Dormant brown lotus plants are visible in Echo Park Lake after recent restoration. (Irfan Khan, Los Angeles…)
Nancy Smith and her family were strolling around Echo Park Lake on Thursday when they noticed an odd, brown patch in the water.
Smith visited the lake as recently as August and recalled that back then, its bright green lotus plants shot into the air.
But on the day after Christmas, the wilted bed of bronze flowers before her drooped onto the water like a sea of broken miniature umbrellas.
"I've walked around this park in the winter and I don't remember it ever quite looking like this," said Smith, 56, a lawyer from La Crescenta. "I'm sure hoping it comes back green in the spring."
Rest assured, horticultural experts say, the famed flowers are not dead.
The lotus is a deciduous plant, said Randy McDonald, the man who sold the city more than 300 of them for the lake restoration. That means they grow part of the year and are dormant another part of the year.

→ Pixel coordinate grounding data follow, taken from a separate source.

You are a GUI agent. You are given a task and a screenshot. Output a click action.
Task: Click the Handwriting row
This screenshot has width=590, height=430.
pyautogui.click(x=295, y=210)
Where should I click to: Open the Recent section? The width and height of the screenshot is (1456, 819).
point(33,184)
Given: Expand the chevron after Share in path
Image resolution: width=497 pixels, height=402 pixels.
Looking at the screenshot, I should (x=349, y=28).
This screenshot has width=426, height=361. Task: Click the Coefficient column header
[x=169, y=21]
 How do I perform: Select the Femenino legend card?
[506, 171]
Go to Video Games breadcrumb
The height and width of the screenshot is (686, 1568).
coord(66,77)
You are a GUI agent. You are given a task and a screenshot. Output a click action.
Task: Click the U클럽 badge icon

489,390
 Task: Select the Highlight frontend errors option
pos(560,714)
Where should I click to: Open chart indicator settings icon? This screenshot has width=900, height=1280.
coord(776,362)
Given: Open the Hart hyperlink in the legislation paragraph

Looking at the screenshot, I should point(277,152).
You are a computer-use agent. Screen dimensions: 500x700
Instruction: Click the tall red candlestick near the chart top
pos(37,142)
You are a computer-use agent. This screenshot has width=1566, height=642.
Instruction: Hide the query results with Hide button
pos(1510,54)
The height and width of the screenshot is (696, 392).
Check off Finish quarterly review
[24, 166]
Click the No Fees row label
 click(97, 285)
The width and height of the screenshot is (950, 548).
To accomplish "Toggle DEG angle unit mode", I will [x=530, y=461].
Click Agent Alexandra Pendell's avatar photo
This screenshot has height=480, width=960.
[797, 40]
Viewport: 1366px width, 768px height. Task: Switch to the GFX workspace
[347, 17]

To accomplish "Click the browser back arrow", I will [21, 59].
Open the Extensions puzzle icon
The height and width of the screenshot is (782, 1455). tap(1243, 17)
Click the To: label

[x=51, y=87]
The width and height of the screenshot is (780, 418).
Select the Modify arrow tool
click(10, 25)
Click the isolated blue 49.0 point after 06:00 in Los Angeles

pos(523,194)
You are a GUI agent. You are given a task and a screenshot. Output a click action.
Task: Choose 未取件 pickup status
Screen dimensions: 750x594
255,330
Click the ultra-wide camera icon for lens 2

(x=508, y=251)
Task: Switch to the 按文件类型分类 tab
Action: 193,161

December is part of the dormant period, but "the lotus are going to come back," McDonald said.
Still, the flowers' health is a sensitive subject to locals. When Echo Park Lake reopened earlier this year after a $45-million makeover, people flocked to see the newly installed lotus plants, which were making their return to the lake after a multiyear absence.
As recently as 2005, the lotuses stood five feet high and spilled onto the shore. But about seven years ago, the flowers started to shrivel and the leaves began to brown. By 2008, they had disappeared.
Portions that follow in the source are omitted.